▶ **TASK DESCRIPTION**
Return each line, exactly as given, from the one containing "[TikTok] (238, 52)" through the end of the entries below, and skip the rest.

----

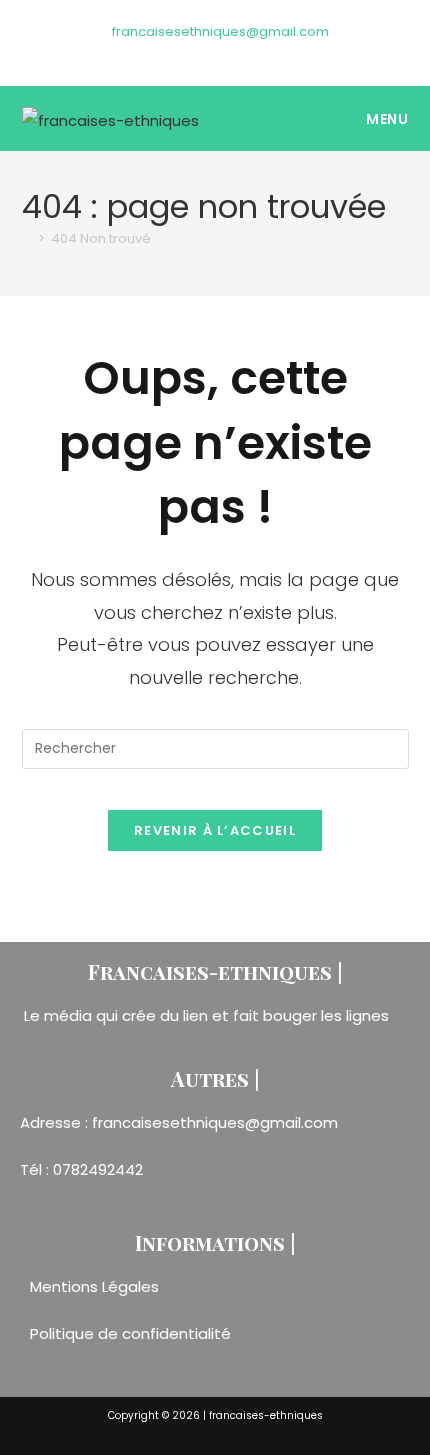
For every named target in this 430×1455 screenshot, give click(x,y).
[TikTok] (238, 52)
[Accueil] (27, 238)
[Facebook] (195, 52)
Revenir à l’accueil (215, 830)
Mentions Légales (96, 1286)
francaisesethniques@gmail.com (220, 31)
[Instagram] (218, 52)
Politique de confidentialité (130, 1333)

----

▶ **EXERCISE SOLUTION**
[TikTok] (238, 52)
[Accueil] (27, 238)
[Facebook] (195, 52)
Revenir à l’accueil (215, 830)
Mentions Légales (96, 1286)
francaisesethniques@gmail.com (220, 31)
[Instagram] (218, 52)
Politique de confidentialité (130, 1333)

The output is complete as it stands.